### Work to complete
Output, exactly as written, the lines below from the one that has "Viewport: 716px width, 431px" through the one that has "Viewport: 931px width, 713px height."; nothing else, and no pictures.

### The data
▬▬▬

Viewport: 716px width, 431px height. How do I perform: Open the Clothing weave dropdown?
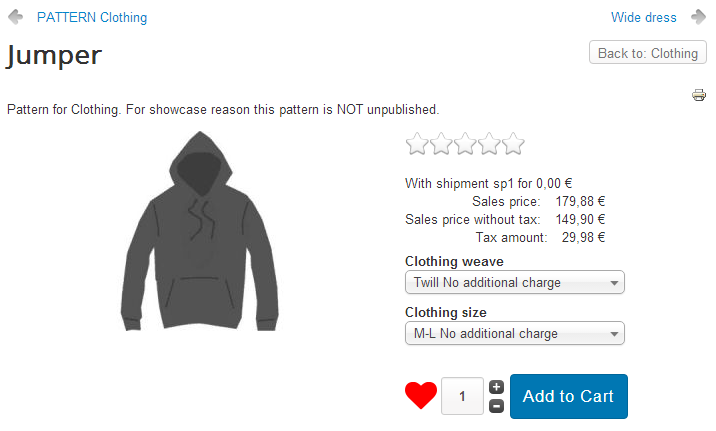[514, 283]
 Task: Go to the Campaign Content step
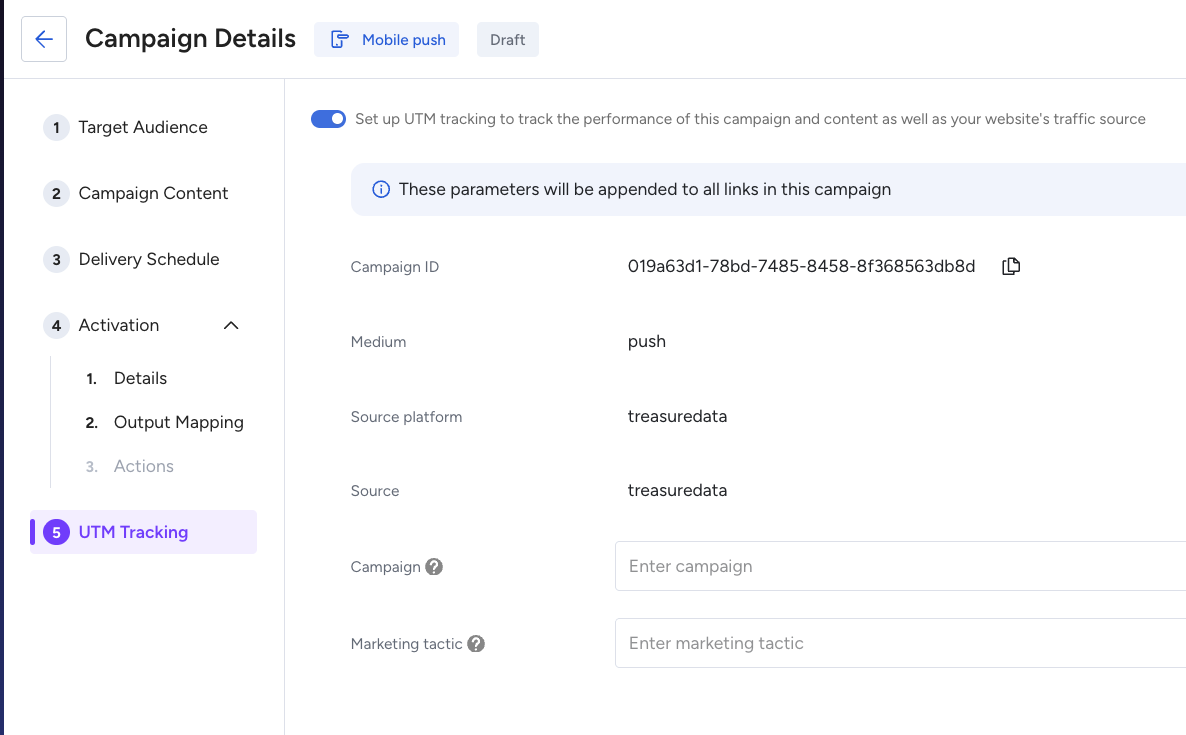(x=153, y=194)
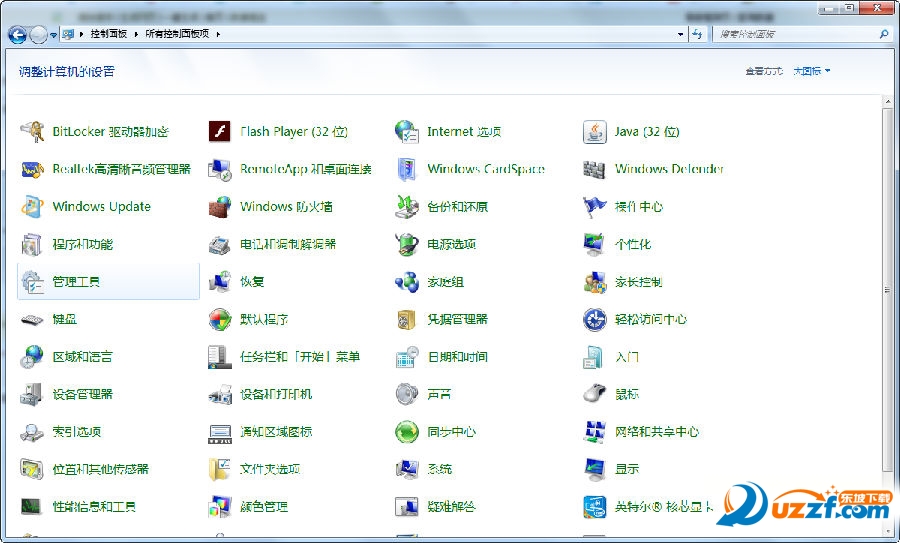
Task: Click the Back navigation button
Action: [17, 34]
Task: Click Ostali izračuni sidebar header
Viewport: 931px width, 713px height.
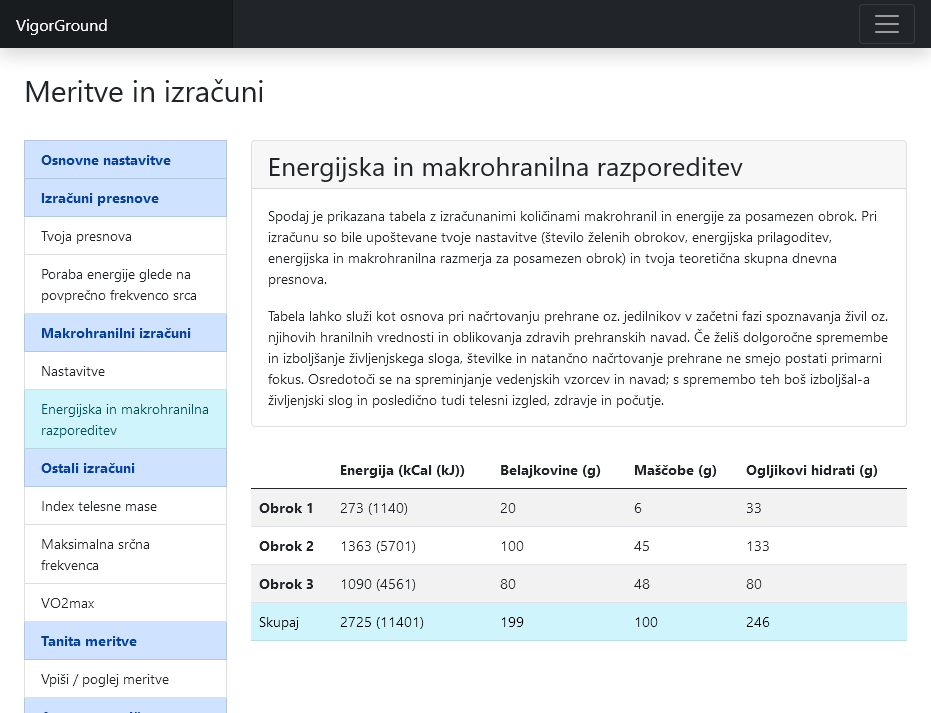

▬▬▬

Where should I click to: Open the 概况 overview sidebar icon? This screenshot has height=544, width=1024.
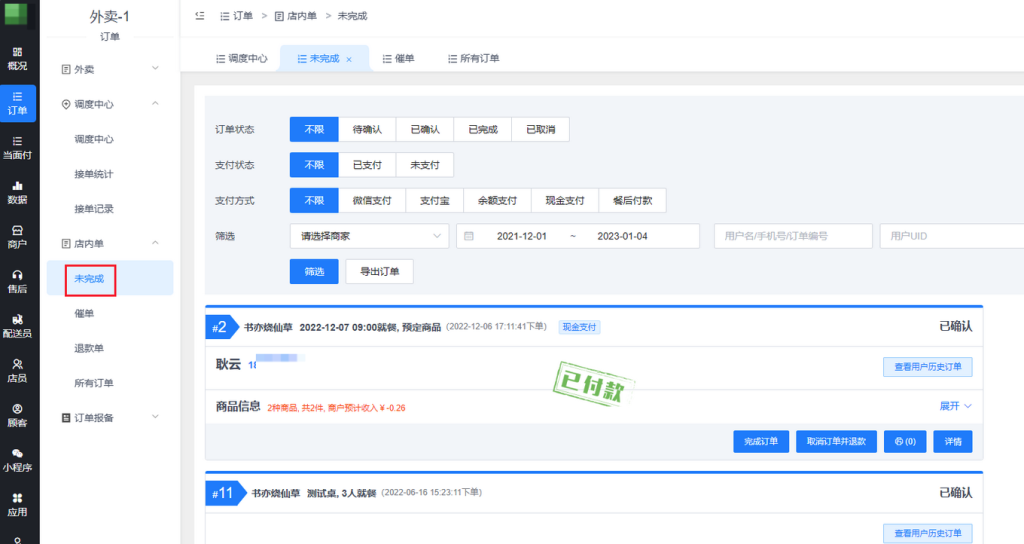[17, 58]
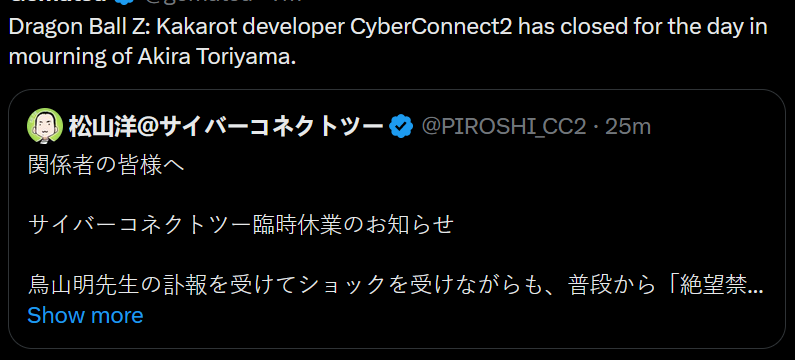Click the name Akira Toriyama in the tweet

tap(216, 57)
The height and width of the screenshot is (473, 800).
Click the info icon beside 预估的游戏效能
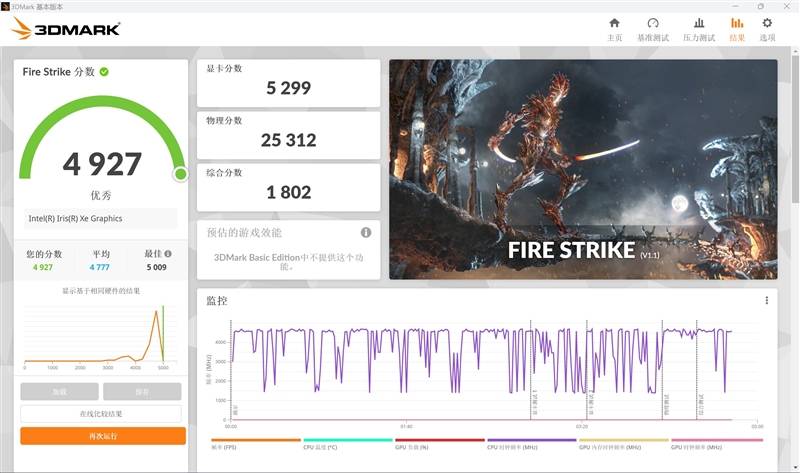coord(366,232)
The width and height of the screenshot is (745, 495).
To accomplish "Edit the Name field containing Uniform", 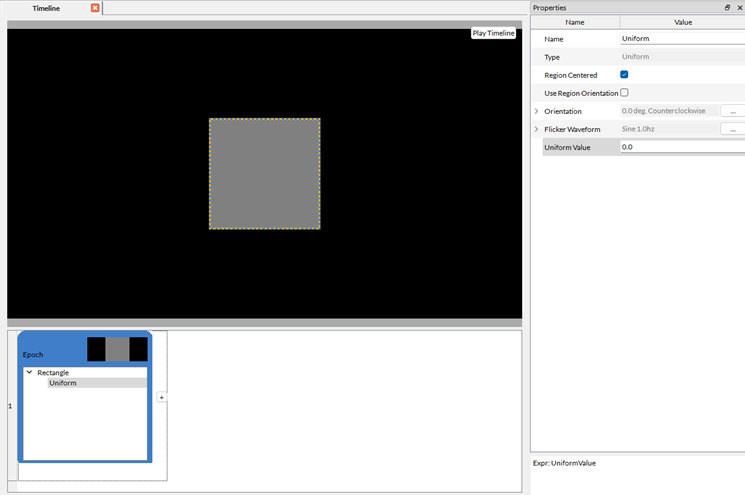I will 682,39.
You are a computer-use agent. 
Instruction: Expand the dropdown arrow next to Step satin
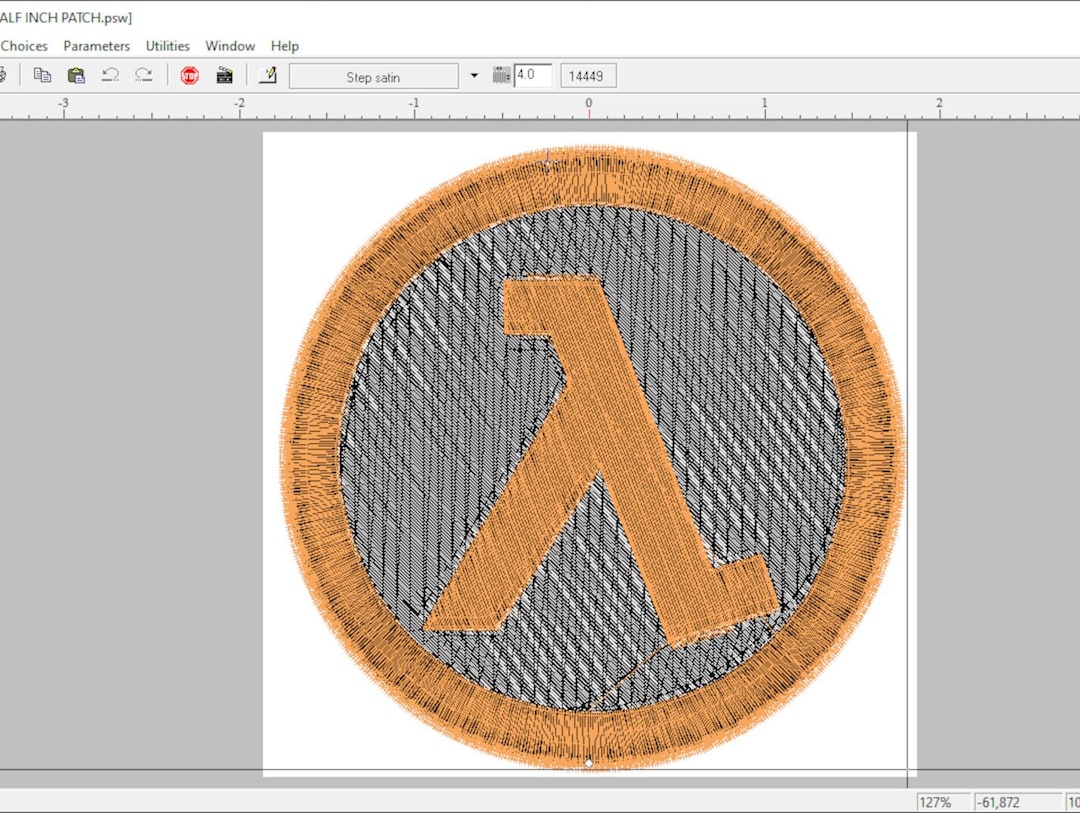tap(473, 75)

▬▬▬

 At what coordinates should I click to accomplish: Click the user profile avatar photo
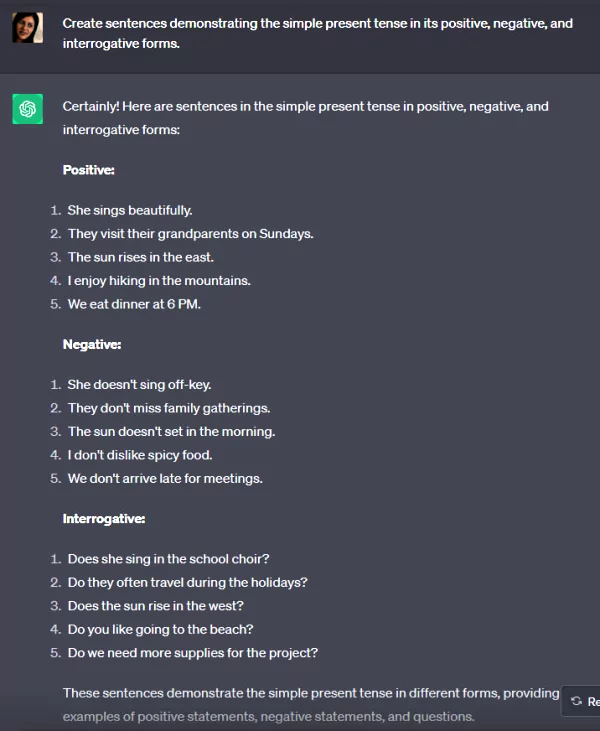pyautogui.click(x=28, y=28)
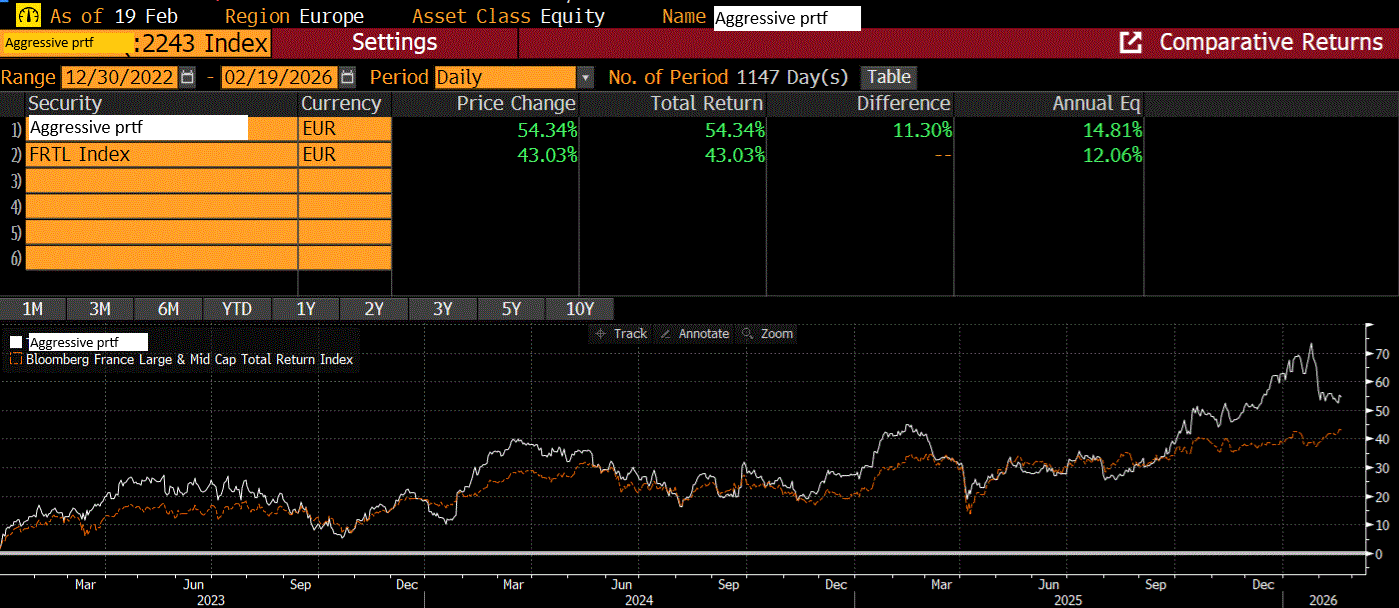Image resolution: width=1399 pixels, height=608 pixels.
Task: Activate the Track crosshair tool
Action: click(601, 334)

▬▬▬

### Written solution
Viewport: 716px width, 431px height. How do I perform: Open the Clothing weave dropdown?
[514, 283]
 Task: Go to the Campaign Content step
(x=153, y=194)
Task: Click the Back navigation button
Action: [17, 34]
Task: Click Ostali izračuni sidebar header
Viewport: 931px width, 713px height.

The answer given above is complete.